Stated problem >>
Replace "Format Painter" with "Clone Stamp" in everything from the line containing "Given: Collapse the Essentials section" down to the end of the rows, and reproduce that span with no other changes.

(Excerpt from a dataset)
# # #

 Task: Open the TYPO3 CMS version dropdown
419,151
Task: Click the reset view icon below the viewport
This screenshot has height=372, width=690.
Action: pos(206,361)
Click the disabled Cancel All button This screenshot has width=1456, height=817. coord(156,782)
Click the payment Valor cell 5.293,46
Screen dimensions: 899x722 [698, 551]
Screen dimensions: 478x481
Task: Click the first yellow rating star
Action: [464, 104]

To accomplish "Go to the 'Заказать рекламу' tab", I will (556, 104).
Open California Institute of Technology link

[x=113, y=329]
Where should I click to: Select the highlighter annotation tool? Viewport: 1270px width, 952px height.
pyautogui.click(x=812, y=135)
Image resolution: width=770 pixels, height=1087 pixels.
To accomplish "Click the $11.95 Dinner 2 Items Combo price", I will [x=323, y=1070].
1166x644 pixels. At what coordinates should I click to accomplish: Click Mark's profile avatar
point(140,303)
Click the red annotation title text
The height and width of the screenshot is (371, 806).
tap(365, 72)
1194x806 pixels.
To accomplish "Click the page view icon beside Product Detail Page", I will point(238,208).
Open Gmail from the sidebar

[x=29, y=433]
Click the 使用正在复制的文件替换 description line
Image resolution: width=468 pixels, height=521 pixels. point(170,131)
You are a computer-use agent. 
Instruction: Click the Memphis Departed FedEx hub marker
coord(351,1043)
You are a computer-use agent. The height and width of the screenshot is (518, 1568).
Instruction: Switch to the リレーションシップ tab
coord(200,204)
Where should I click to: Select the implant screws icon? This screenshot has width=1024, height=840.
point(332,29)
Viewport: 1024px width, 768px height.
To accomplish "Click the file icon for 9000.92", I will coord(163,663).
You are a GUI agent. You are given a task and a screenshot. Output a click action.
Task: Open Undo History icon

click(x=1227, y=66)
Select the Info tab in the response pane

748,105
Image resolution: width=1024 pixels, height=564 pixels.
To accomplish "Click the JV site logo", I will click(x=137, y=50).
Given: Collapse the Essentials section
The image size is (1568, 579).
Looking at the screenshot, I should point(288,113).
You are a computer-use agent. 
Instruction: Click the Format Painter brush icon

# # #

Correct output >>
Given: Collapse the Essentials section
The image size is (1568, 579).
Looking at the screenshot, I should point(288,113).
You are a computer-use agent. 
Instruction: Click the Clone Stamp brush icon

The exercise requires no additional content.